The Winter Garden by Nicola Cornick is a marvellous dual timeline novel that had me enthralled from the start.
The book is set in present day and 1598 in the lead up to the Gunpowder Plot. Chapters alternate, as do the voices, with the action being seen through the eyes of the leading ladies – in the third person in present day and in the first person in 1598.
Living in a barn called Gunpowder Barn in the grounds of the old Catesby cottage provides a link to the past. It is all very atmospheric as there seems to be a thin veil between the two time periods.
We witness that sadness in the present attracts sadness in the past. A love will not rest until the past has surrendered its secrets.

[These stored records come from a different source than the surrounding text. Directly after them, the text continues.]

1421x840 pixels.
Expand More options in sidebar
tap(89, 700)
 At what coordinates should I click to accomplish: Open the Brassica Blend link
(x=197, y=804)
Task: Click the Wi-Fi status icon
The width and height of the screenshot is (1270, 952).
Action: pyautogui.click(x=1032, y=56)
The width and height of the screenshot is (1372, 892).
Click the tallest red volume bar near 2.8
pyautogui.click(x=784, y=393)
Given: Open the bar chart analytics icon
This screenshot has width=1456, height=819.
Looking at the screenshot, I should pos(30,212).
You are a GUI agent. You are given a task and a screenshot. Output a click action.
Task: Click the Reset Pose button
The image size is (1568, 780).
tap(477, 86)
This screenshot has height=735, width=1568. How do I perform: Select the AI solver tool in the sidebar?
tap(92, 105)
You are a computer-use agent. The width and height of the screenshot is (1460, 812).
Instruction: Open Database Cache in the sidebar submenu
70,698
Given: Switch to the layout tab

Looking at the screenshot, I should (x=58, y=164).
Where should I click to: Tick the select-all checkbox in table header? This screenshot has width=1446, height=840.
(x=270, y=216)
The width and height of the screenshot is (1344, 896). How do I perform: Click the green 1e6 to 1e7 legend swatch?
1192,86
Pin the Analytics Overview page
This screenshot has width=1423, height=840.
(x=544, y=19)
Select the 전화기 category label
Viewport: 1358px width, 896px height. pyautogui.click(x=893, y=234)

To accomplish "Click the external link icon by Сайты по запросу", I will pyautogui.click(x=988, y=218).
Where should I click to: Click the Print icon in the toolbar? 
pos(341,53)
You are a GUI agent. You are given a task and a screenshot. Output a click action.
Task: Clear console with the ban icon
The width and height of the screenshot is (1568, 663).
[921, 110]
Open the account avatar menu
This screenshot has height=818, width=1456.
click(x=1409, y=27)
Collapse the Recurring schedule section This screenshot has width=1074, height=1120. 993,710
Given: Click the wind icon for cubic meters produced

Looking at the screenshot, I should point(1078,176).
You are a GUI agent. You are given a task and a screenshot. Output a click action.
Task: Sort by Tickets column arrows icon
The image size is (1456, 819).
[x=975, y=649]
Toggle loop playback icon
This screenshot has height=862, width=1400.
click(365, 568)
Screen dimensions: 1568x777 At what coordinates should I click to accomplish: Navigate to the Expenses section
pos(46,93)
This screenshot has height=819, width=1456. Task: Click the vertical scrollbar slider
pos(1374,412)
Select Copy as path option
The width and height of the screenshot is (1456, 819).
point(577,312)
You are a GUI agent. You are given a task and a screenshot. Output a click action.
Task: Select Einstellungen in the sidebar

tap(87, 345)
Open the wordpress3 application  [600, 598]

A mother’s love is strong. We witness several instances. Life in the sixteenth century was precarious, not all children born, survived. A veil of grief is palpable.
Likewise, there is a loss in present day – an actual loss where grief is ever-present, and the loss of a dream as ill health shatters a life.
History is important. We all want to learn from the lessons of the past. Ancient artefacts are fascinating. Restoration of objects and land is important.
There is a search for treasure. Over the course of the book, we learn what is of true value, what is priceless and needs to be treasured. The ghosts of the past will not be able to rest until what is lost, is found and restored.
Animals have a strange sixth sense as demonstrated by a dog who is as much a character as the human ones.
I thoroughly enjoyed The Winter Garden and cannot wait for more from Nicola Cornick. I always love her books.
I received a free copy from Harper Collins for a blog tour. A favourable review was not required. All opinions are my own.